FLUIFORT * 10BUST GRAT 2.7G

FLUIFORT * 10BUST GRAT 2.7G

Therapeutic indications

Mucolytic, fluidifying in acute and chronic respiratory diseases.

Dosage and method of use

1 sachet a day. In consideration of the pharmacokinetic characteristics, the recommended posology can be maintained even in patients with renal and hepatic insufficiency. Duration of treatment: carbocysteine lysine salt monohydrate can also be used for prolonged periods, in this case it is advisable to follow the doctor's advice. Instructions for using the sachet: dissolve the contents of the sachet in about half a glass of water, mixing well.

Contraindications

Hypersensitivity to the active substance or to any of the excipients. Gastroduodenal ulcer. Pregnancy and breastfeeding. The drug is contraindicated in patients of pediatric age (under 11 years).

Side effects

Side effects that may occur with Fluifort, classified by system organ (SOC), are as follows: Skin, subcutaneous tissue disorders : skin rash, urticaria, erythema, rash, rash / erythema bullous, pruritus, angioedema, dermatitis. Gastrointestinal disorders : abdominal pain, nausea, vomiting, diarrhea. Nervous system disorders : dizziness. Respiratory, thoracic and mediastinal disorders : dyspnoea. Vascular pathologies: redness.

Special warnings

There are no known phenomena of addiction or dependence. Fluifort 2.7 g granules for oral solution does not affect low-calorie or controlled diets and can also be administered to diabetic patients. Fluifort 2.7 g granules for oral solution does not contain gluten; therefore it can be administered to patients with celiac disease. Fluifort 2.7 g granules for oral solution contains aspartame as a sweetener: this substance is contraindicated in subjects suffering from phenylketonuria. Dissolve the contents of the sachet in about half a glass of water, stirring well.

Pregnancy and breastfeeding

Although the active substance is neither teratogenic nor mutagenic and has not shown negative effects on reproductive function in animals, Fluifort should not be administered during pregnancy (see 4.3). As no data are available regarding the passage of carbocysteine lysine salt monohydrate into breast milk, use during lactation is contraindicated (see 4.3).

Expiration and retention

This medicine does not require any special storage conditions.

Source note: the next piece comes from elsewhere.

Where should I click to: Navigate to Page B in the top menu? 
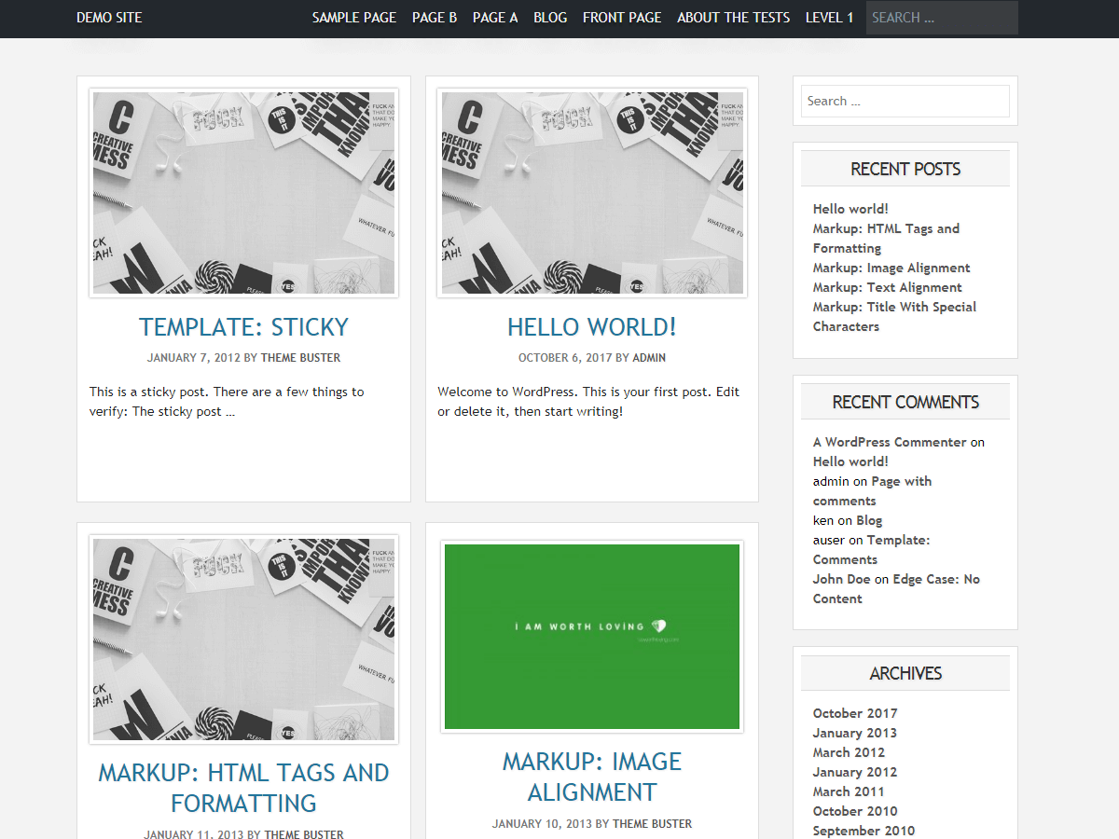434,18
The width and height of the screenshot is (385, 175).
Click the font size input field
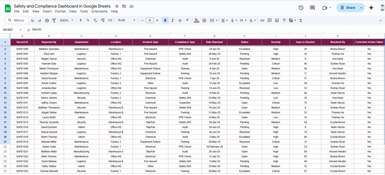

Interactions with other drugs

In controlled clinical trials, no interactions were found with the most common drugs used in the treatment of upper and lower respiratory tract diseases, nor with food and with laboratory tests.

Overdose

Symptoms reported in case of overdose are: headache, nausea, vomiting, diarrhea, gastralgia, skin reactions, alteration of sensory systems. There is no specific antidote; it is advisable to induce vomiting and possibly perform gastric lavage followed by specific supportive therapy.

Active principles

1 sachet of 5 g contains: active ingredient: carbocysteine lysine salt monohydrate equal to 2.7 g of carbocysteine lysine salt Excipients: aspartame For the full list of excipients, see section 6.1.

Excipients

Citric acid, mannitol, povidone, natural cedar flavor, natural orange flavor, orange juice, aspartame, maltodextrin.